Potterfield, who is credited with conceptualizing the Friends of NRA Fundraising banquets, organized the first such banquet in Columbia, Missouri in October 1992. The concept has since been expanded to cover the other parts of the country and as per claims by the NRA, the banquets have been held at over 16,000 events, reaching over 2.8 million attendees, and raising over $970 million through its fundraising programs for The NRA Foundation, the charitable arm of the organization. On January 2, 1992, Potterfield requested MidwayUSA customers to round up their bills to the next higher dollar and the money raised through the initiative is known to have been donated to the National Endowment for the Protection of the 2nd Amendment. A part of the endowment is utilized by the NRA to affect legislation of firearms in the United States. MidwayUSA is reported to have raised nearly $20 million for the NRA/ILA National Endowment for the Protection of the 2nd Amendment since the inception of the NRA Round-Up initiative.

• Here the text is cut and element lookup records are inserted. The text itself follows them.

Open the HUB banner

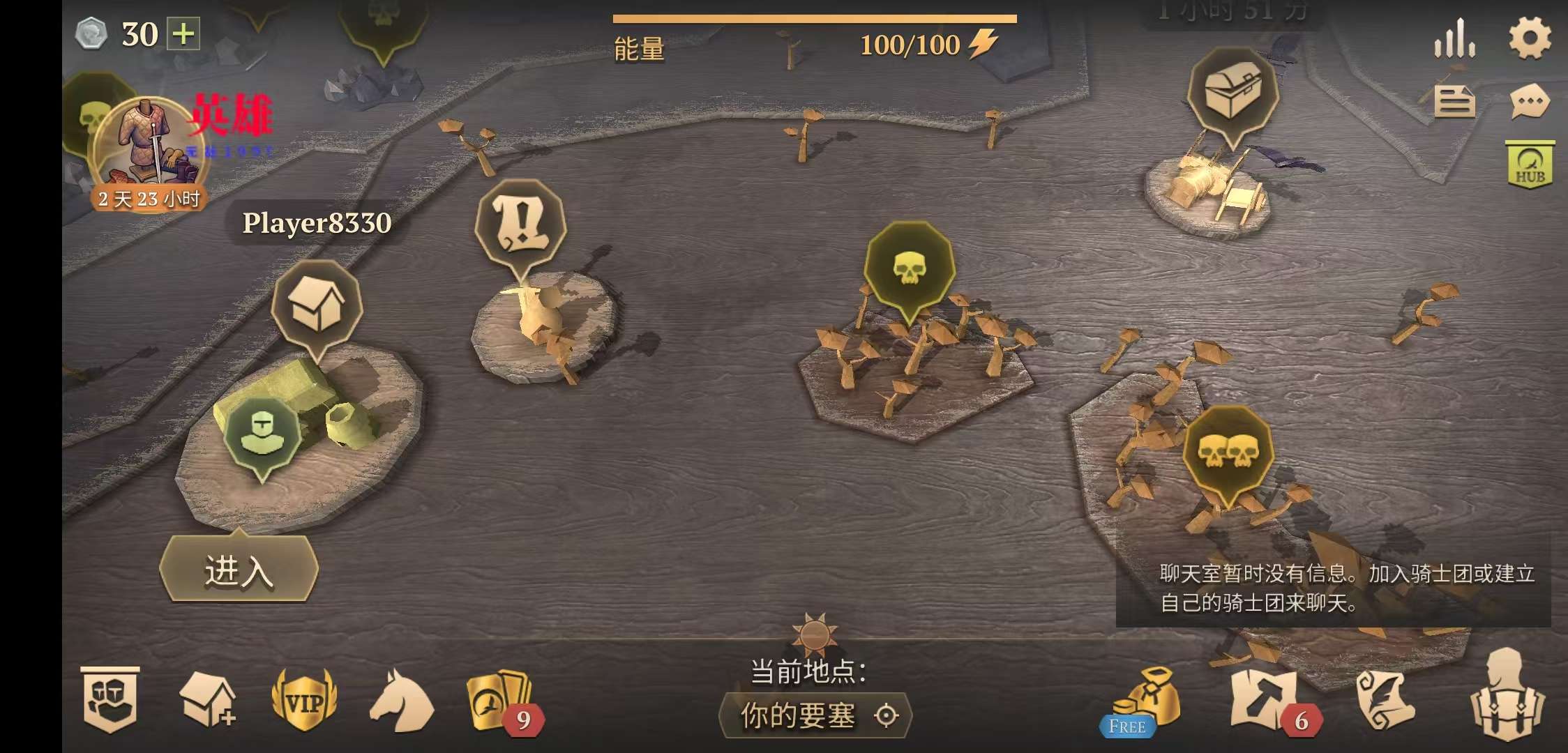[1530, 165]
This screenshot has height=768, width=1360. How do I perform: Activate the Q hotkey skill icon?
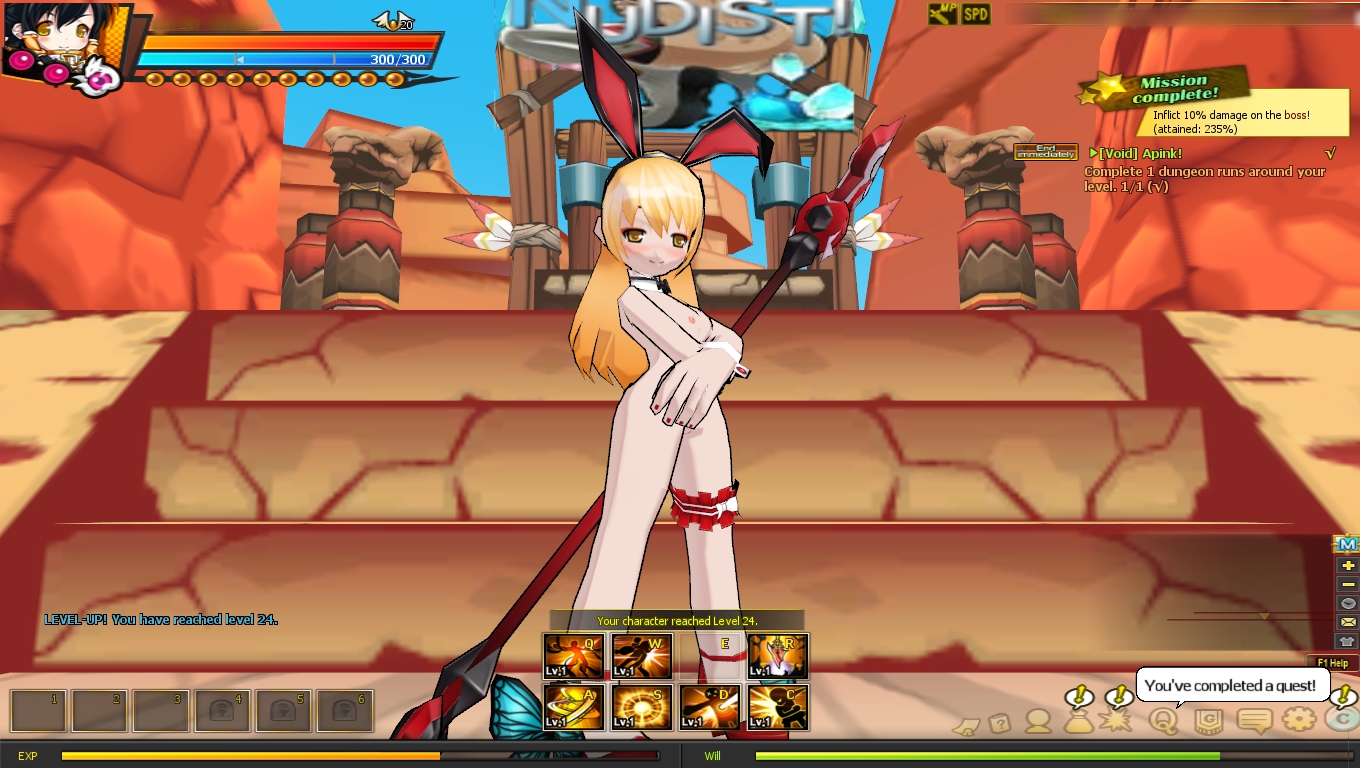point(574,656)
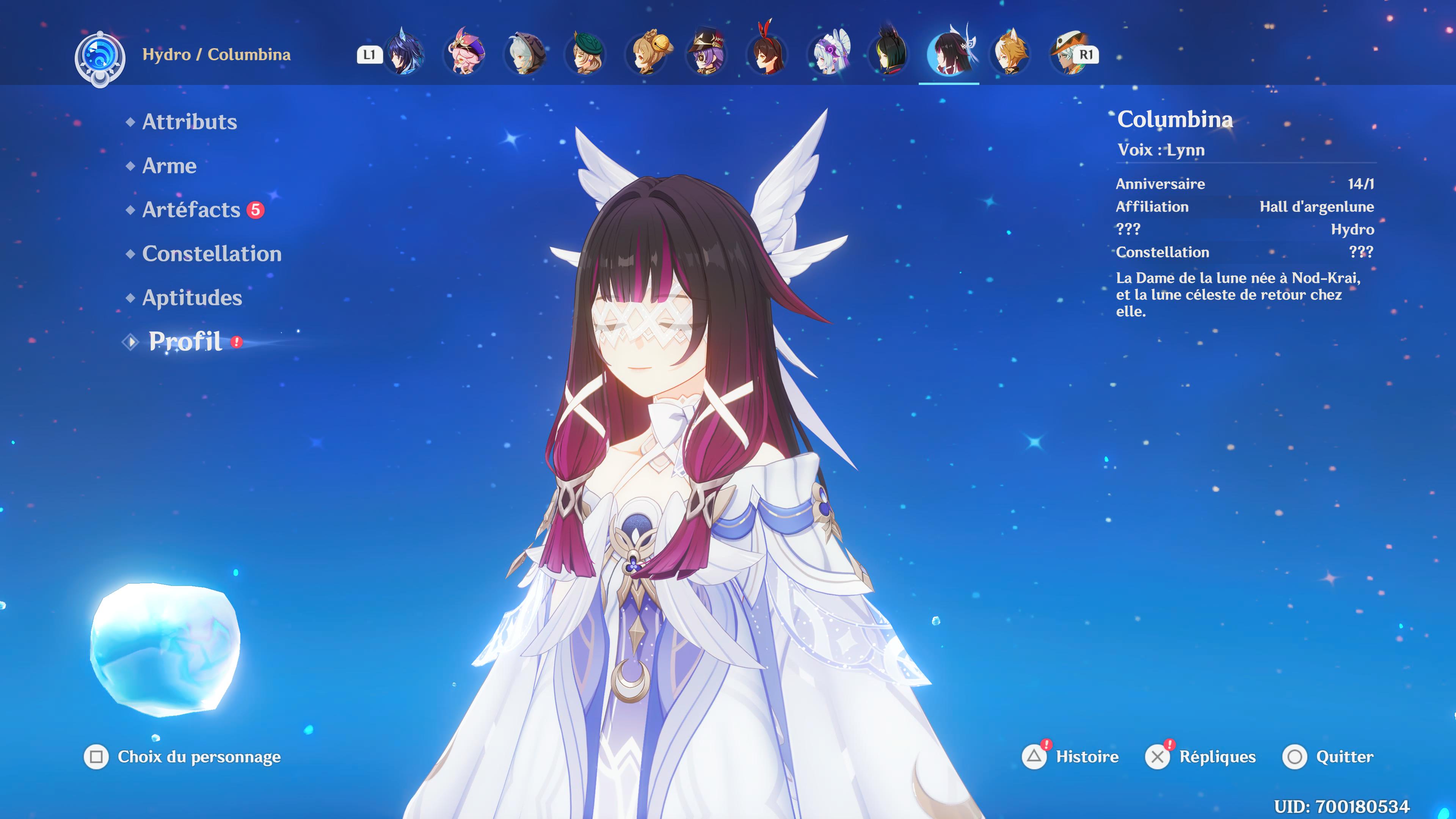Image resolution: width=1456 pixels, height=819 pixels.
Task: Choose the Profil menu entry
Action: 185,341
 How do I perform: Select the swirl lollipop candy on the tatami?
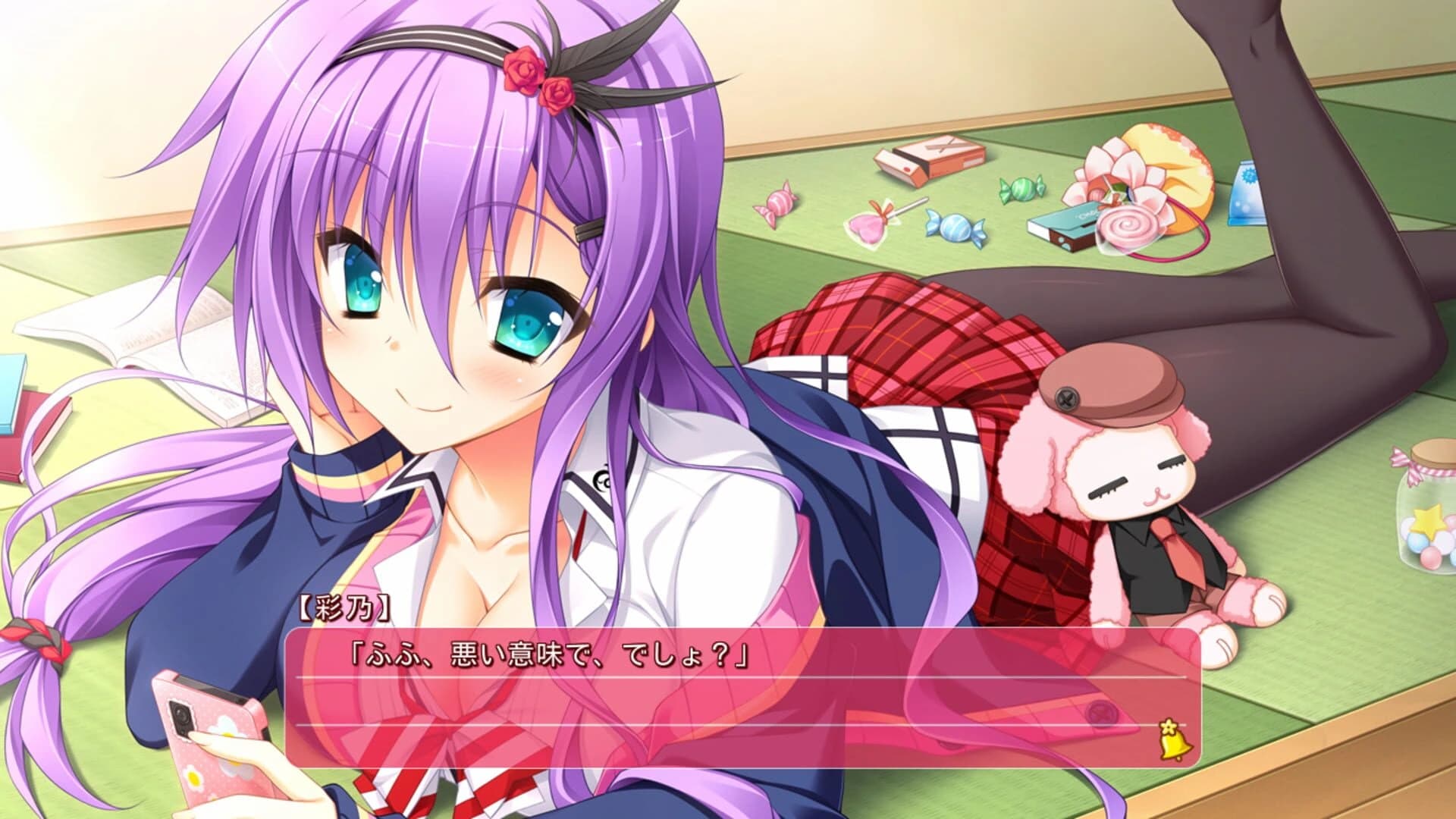click(x=1126, y=226)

== Awards and recognition ==
Larry Potterfield received the Entrepreneur Of The Year Central Midwest Award from Ernst and Young in 2012. Under his leadership, MidwayUSA received the Missouri Quality Award from the Excellence in Missouri Foundation in 2008, 2015 and the Malcolm Baldrige National Quality Award in 2009 and 2015. The National Rifle Association honored Potterfield's contributions in 2014, with their Life of Liberty Leadership Award. The same year, in 2014, the Outdoor Channel conferred on him the Honorary Lifetime Achievement Award for his contributions and activism in the outdoor community. In 2015, Larry and his wife Brenda were presented with the Beretta Conservation Leadership Award at the inaugural Beretta and SCI Foundation Conservation Leadership Award Gala. That same year they were also presented with the John L. Morris Award, by the Association of Fish & Wildlife Agencies, for their extensive contributions to wildlife conservation. In 2017, NRA Publications honored Larry and Brenda Potterfield with the 2017 Golden Bullseye Pioneer Award. The Golden Bullseye Pioneer Award recognizes exemplary achievement by individuals responsible for the development, introduction and promotion of equipment that has made a profound and enduring impact on the way Americans shoot and hunt. Also in 2017, Larry and Brenda were awarded the Peter Hathaway Capstick Hunting Heritage Award at the Dallas Safari Club. The award was established to bring honor and recognition to an individual, organization, or group whose achievements reveal a sustained and significant contribution to the conservation of wildlife and its habitats. Larry and Brenda received the prestigious C.J. McElroy Award from Safari Club International in 2018. Named for SCI founder C.J. McElroy, the award honors members of the worldwide hunting industry who have made tremendous contributions to the sport of hunting.